Families Free In The News – Families Thrive

Tammy Childress of the Bristol Herald Courier met with Families Free Executive Director Lisa Tipton and Niswonger Children’s Hospital CEO Lisa Carter to help announce our collaboration with the hospital to open Families Thrive.

Families Thrive is led by our very own Woven Coordinator Rachel Adams and Lisa Tipton. The program is designed to address the specific problems that NAS (neonatal abstinence syndrome) babies and their families face. It’s a voluntary program that not only helps educate and assist mothers, but it also helps the hospital staff work with mothers to encourage breastfeeding and skin-to-skin contact. Families Thrive also offers a parenting day, motivational group day, and art therapy day for the mothers in the unit. Most importantly, the program helps connect families to the programs they may need after leaving the hospital.
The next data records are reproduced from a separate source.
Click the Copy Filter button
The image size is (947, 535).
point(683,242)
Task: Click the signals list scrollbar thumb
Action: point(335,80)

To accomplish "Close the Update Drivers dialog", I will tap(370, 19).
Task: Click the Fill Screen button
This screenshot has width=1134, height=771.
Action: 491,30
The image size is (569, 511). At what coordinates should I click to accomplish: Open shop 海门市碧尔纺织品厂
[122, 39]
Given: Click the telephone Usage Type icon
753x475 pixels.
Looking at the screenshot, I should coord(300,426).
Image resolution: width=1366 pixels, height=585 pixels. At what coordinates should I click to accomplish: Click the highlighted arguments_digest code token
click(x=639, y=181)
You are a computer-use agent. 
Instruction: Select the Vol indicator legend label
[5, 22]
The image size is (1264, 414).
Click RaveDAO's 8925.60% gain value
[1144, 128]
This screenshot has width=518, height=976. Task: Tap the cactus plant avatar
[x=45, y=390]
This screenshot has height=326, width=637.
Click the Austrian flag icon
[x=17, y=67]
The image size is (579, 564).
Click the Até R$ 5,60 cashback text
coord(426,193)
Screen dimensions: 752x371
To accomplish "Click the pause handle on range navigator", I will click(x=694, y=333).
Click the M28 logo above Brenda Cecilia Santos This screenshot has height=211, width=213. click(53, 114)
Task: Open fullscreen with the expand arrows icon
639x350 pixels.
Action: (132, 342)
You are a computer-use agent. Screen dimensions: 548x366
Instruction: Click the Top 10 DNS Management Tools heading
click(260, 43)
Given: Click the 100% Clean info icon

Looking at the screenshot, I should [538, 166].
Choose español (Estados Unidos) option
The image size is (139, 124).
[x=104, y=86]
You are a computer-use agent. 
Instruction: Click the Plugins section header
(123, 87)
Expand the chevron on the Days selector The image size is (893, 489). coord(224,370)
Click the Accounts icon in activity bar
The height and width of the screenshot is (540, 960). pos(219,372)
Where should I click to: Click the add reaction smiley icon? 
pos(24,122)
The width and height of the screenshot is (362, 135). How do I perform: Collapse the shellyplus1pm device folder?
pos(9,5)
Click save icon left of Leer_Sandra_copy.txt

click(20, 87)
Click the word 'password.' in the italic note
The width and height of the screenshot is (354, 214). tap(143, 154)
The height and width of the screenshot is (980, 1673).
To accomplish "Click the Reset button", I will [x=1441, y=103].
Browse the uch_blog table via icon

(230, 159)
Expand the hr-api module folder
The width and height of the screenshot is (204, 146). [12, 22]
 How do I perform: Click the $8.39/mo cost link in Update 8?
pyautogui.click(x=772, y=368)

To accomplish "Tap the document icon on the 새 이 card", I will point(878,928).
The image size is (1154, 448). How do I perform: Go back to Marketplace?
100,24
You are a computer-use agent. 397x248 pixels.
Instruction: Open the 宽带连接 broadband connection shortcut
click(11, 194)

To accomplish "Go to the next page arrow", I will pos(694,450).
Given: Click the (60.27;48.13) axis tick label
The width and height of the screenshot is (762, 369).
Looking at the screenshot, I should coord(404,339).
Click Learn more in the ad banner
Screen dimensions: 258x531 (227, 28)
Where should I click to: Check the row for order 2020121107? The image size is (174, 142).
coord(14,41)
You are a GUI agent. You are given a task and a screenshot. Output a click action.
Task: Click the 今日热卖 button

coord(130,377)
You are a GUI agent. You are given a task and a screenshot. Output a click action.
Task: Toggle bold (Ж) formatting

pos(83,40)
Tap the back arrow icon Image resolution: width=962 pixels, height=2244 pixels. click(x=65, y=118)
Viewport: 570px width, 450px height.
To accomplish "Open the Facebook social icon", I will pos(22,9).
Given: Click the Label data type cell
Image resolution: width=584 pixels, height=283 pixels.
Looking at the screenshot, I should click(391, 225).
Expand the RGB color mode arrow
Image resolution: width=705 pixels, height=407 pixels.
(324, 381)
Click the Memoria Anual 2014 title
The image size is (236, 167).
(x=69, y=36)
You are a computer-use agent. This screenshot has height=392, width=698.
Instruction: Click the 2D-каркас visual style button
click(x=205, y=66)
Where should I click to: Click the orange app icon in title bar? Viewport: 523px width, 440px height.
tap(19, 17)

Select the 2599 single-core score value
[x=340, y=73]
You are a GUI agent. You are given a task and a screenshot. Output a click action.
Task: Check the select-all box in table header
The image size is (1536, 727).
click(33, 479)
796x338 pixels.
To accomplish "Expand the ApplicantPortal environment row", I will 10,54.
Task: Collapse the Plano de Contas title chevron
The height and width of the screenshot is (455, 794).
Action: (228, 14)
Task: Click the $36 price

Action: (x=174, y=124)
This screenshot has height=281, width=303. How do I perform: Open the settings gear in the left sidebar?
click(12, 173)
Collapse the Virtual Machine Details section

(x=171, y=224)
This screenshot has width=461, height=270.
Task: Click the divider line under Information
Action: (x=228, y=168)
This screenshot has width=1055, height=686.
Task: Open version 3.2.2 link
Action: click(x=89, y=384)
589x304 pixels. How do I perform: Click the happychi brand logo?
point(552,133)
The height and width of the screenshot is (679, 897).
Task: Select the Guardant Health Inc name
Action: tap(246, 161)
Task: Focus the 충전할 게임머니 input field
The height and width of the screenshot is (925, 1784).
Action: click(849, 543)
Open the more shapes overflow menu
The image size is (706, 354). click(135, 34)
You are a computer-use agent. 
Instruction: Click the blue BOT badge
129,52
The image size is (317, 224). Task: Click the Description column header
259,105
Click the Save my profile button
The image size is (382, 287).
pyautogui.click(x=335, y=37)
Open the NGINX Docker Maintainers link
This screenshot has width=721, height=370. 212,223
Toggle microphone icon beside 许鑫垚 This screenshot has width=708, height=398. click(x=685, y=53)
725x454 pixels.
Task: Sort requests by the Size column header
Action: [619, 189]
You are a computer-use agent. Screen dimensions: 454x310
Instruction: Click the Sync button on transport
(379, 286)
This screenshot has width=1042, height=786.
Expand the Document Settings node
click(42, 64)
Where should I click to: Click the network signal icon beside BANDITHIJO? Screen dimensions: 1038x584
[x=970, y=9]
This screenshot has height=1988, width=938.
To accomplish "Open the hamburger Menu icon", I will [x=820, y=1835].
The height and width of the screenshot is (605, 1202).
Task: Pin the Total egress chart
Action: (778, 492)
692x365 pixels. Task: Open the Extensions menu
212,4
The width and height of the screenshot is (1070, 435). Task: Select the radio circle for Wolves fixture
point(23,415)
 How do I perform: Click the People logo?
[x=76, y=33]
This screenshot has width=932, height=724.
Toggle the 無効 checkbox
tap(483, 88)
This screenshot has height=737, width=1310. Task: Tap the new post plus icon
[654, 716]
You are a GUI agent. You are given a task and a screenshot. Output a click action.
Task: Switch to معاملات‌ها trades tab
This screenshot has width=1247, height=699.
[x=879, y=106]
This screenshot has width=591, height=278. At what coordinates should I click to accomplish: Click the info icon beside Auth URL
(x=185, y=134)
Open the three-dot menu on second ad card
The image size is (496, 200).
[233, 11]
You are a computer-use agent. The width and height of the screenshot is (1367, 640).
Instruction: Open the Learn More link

Photo Courtesy of Tammy Childress/Bristol Herald Courier

“On average, about 30 percent of the babies in the neonatal intensive care unit at the children’s hospital suffer from NAS,” said Lisa Carter. NAS occurs when a baby is exposed to drugs like opioids in the womb. Babies can be born withdrawing from drugs taken by the mother and many experience tremors, diarrhea, dehydration, sweating, irritability, sensitivity to light and sound, and problems with sleeping – many require specialized care.

“They want to do better. They want to give their babies better. And oftentimes once the families are discharged they fall through the cracks,” Carter said. “So the focus of the program is on the baby’s success — Families Thrive helps the moms to realize that everything they do is for the sake of the baby. So the baby, the mom and family can thrive.”